Objective -> Copy every line of the items below verbatim, leaving out the pictures.

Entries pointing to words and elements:
#####

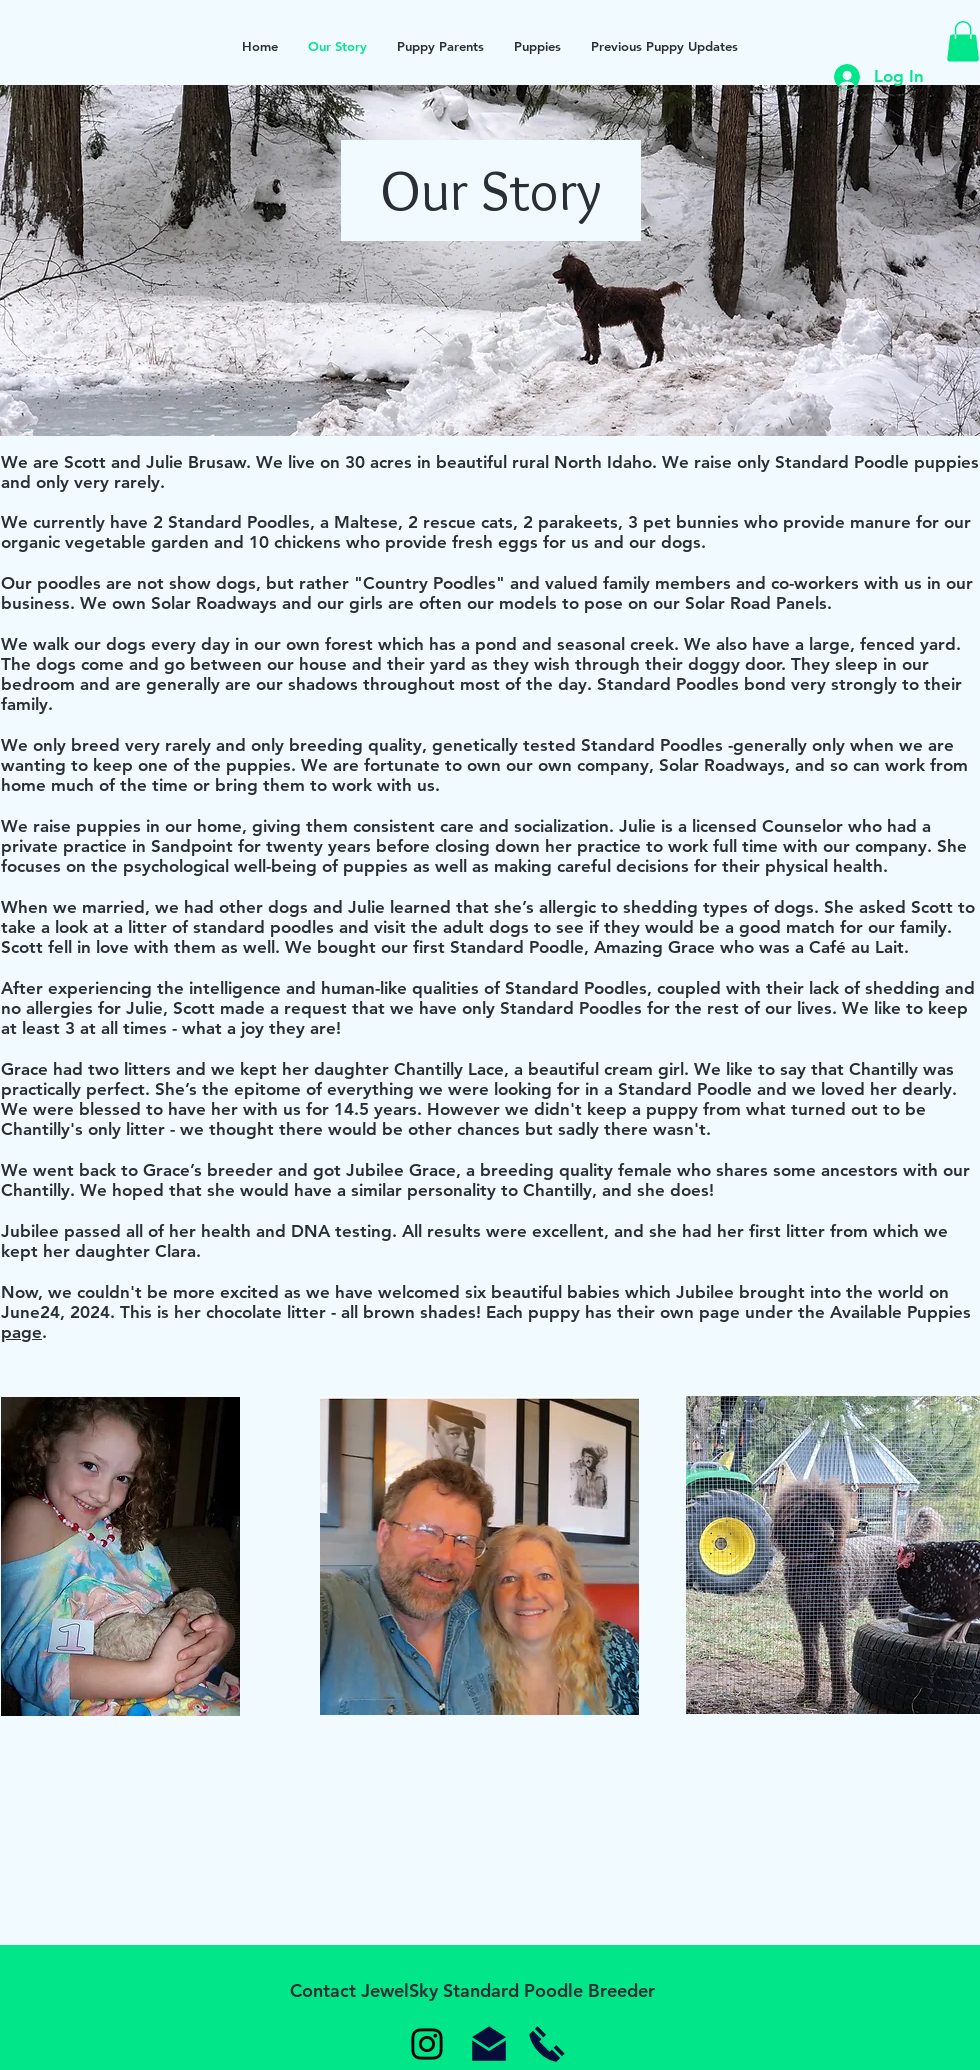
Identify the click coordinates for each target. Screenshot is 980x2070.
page (21, 1332)
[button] (963, 41)
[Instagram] (427, 2044)
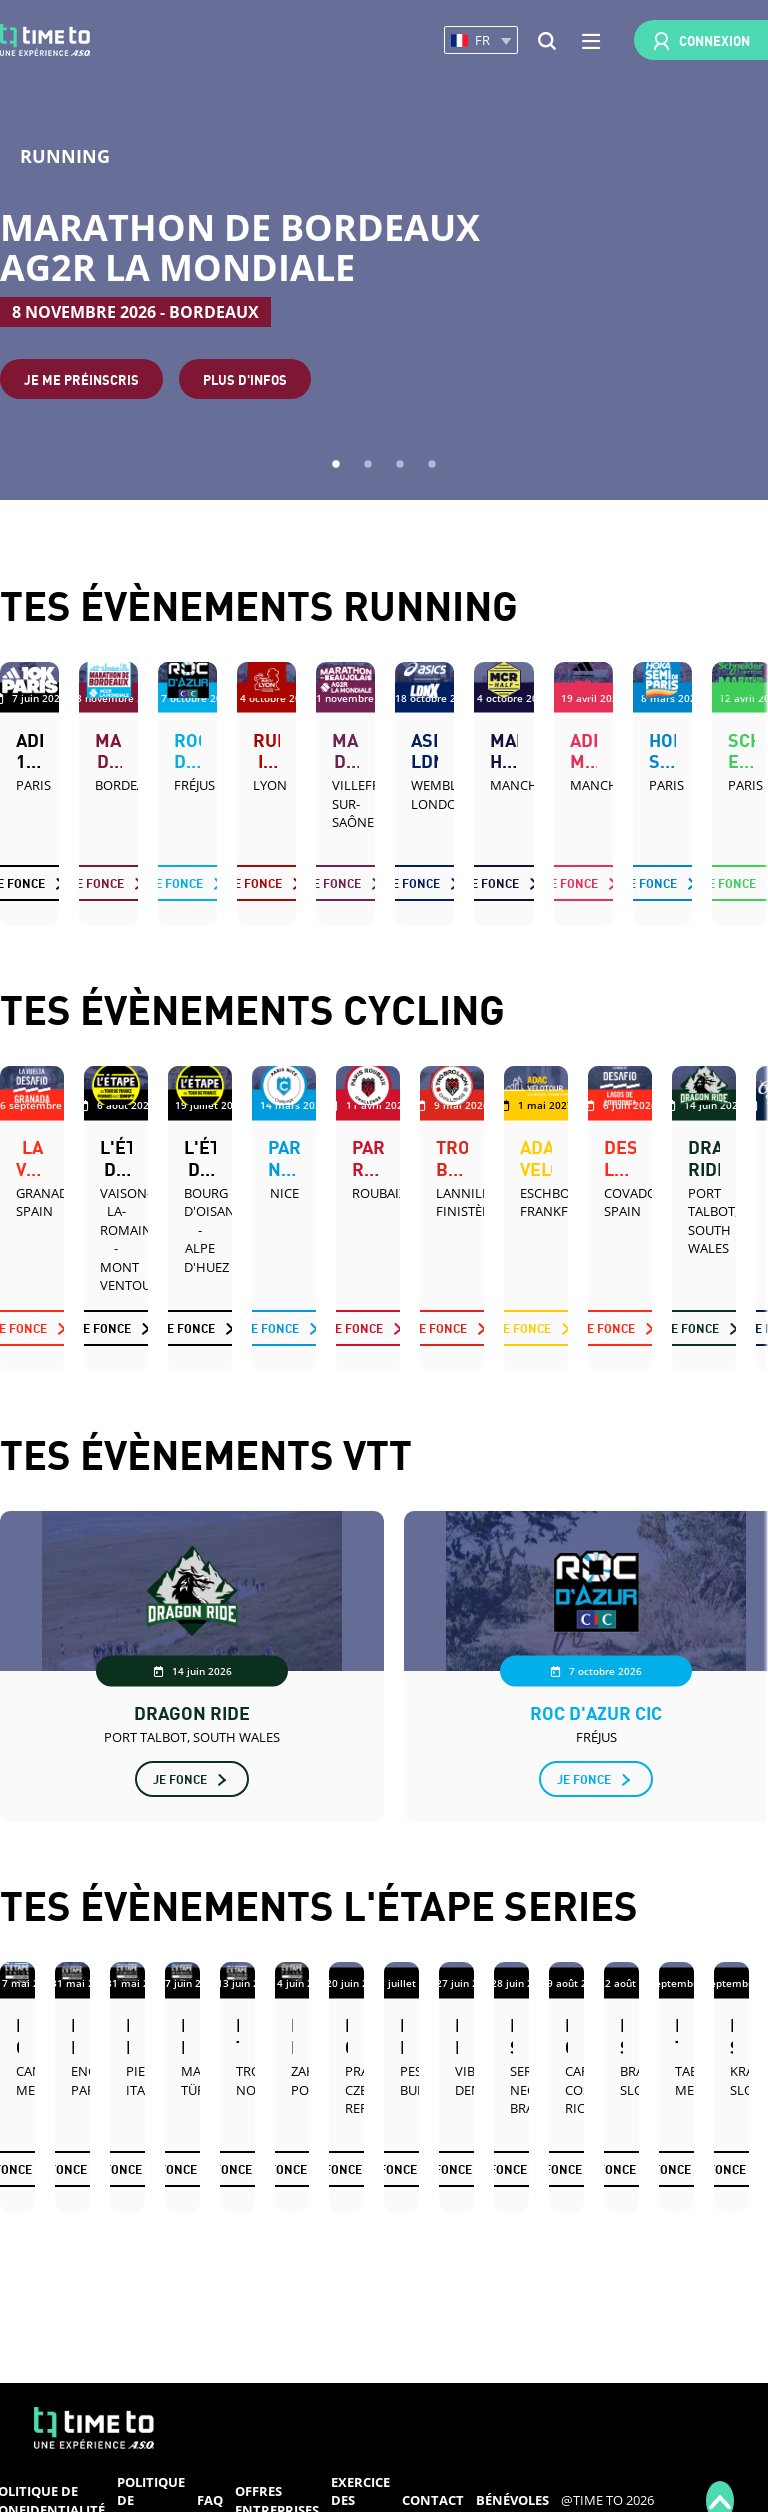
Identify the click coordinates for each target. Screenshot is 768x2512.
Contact (433, 2500)
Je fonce (97, 882)
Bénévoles (512, 2500)
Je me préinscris (81, 378)
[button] (481, 40)
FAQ (210, 2500)
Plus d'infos (245, 378)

#####

Written response ->
Identify the click coordinates for each target. Screenshot is 980x2070.
page (21, 1332)
[button] (963, 41)
[Instagram] (427, 2044)
Identify the click coordinates for each target. Screenshot is 768x2512.
Contact (433, 2500)
Je fonce (97, 882)
Bénévoles (512, 2500)
Je me préinscris (81, 378)
[button] (481, 40)
FAQ (210, 2500)
Plus d'infos (245, 378)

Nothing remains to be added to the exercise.